Biography

Allen Curnow (1911-2001) is a central figure in the emergence of an authentic New Zealand literature. A clue to this pivotal role can perhaps be traced in the fruitful duality of his parentage: born in Timaru he was the son of a clergyman and fourth generation New Zealander, and of an English mother who never felt entirely at home in her adopted country. Originally destined for the church, Curnow converted to doubt and instead pursued a career in journalism. Following a post-war trip to England he joined the English Department at Auckland University where he taught from the 1950s to 1976. His first collection appeared in 1933 but it was his editorship of two landmark anthologies that sealed his reputation: A Book of New Zealand Verse, and The Penguin Book of New Zealand Verse. These proved equally influential and controversial in their assertion of “some common problem of the imagination” particular to the New Zealander’s situation. Curnow’s importance was recognised by numerous awards including the New Zealand Book Award which he won six times, the Commonwealth Poetry Prize, Cholmondeley Award and the Queen’s Gold Medal for Poetry. He was given a CBE in 1986 and received the Order of New Zealand in 1990.

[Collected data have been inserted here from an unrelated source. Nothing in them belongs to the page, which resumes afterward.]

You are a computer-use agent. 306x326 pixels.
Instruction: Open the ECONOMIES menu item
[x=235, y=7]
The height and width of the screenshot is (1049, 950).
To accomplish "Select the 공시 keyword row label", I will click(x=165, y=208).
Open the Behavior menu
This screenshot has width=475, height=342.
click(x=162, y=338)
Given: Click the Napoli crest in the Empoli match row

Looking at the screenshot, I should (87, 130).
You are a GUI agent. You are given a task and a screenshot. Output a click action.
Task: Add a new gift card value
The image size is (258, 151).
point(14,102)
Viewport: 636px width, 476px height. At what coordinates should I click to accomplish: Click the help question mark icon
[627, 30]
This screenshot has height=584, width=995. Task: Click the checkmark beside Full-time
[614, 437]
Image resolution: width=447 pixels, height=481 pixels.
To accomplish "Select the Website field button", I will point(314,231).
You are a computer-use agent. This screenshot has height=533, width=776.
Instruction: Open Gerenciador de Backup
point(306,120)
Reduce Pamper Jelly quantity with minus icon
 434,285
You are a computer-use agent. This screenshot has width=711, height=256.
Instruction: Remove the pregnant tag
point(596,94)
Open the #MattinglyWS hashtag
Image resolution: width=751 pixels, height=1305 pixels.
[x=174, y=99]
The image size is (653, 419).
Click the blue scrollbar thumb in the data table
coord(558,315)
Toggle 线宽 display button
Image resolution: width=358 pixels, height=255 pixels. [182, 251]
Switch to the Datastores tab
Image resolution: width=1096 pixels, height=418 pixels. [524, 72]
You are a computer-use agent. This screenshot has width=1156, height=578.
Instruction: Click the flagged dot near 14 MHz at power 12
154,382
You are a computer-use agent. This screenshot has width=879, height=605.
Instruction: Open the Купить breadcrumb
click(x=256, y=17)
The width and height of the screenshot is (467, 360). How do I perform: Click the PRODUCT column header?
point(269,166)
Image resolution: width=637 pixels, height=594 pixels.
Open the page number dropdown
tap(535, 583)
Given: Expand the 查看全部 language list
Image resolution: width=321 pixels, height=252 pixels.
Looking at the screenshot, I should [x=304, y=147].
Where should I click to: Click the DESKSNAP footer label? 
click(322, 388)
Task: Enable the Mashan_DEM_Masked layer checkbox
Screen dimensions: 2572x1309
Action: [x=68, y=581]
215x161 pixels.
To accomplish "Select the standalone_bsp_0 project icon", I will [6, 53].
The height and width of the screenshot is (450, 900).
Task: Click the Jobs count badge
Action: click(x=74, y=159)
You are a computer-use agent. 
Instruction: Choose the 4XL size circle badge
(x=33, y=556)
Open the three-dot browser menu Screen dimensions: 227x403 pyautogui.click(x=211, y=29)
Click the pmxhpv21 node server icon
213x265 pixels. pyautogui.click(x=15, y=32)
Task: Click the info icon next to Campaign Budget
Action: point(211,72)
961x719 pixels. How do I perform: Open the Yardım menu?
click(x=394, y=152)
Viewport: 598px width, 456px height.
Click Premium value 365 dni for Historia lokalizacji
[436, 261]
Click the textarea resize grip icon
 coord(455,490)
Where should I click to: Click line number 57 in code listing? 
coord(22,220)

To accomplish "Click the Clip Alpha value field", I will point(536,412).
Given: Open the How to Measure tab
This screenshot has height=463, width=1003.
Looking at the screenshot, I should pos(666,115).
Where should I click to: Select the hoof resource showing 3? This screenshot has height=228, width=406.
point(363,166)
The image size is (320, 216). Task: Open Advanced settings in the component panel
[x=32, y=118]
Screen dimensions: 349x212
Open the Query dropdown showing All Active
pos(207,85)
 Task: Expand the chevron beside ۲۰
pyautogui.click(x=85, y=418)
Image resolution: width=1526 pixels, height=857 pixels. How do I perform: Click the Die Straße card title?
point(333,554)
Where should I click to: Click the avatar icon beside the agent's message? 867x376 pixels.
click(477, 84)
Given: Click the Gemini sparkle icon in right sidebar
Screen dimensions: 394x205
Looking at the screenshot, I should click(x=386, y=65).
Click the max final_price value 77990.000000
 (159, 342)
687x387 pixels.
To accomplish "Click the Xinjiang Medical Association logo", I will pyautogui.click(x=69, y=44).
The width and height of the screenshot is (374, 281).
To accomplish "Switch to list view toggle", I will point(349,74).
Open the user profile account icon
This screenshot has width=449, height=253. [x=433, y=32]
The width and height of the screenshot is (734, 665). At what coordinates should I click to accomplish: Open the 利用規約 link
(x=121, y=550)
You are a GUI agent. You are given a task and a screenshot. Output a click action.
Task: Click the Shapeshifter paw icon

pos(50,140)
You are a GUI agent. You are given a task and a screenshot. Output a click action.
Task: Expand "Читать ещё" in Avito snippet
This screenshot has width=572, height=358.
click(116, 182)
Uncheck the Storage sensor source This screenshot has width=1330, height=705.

C K Stead has written, “It was as if no one had quite seen New Zealand in the English language until Curnow saw it.” This sense of discovery is re-enacted in a late poem about childhood memory, ‘A Sight for Sore Eyes’. Here the freshness of the boy’s response to the landscape is contrasted with his mother’s insistence on trying to grow English flowers in unsuitable soil. Throughout his career, Curnow maintained this independent vision, an irreverence for “old-masterly/murk” (‘Blind Man’s Holiday’). His scepticism may have led him to reject religious doctrine, but he continued his philosophical investigations, in particular into the way the human mind creates its own reality. This concern and his characteristic tone, at once both “skittish and profound” (Peter Porter) is present in ‘Continuum’ which combines abstract musings on the nature of thought with a wry, colloquial language.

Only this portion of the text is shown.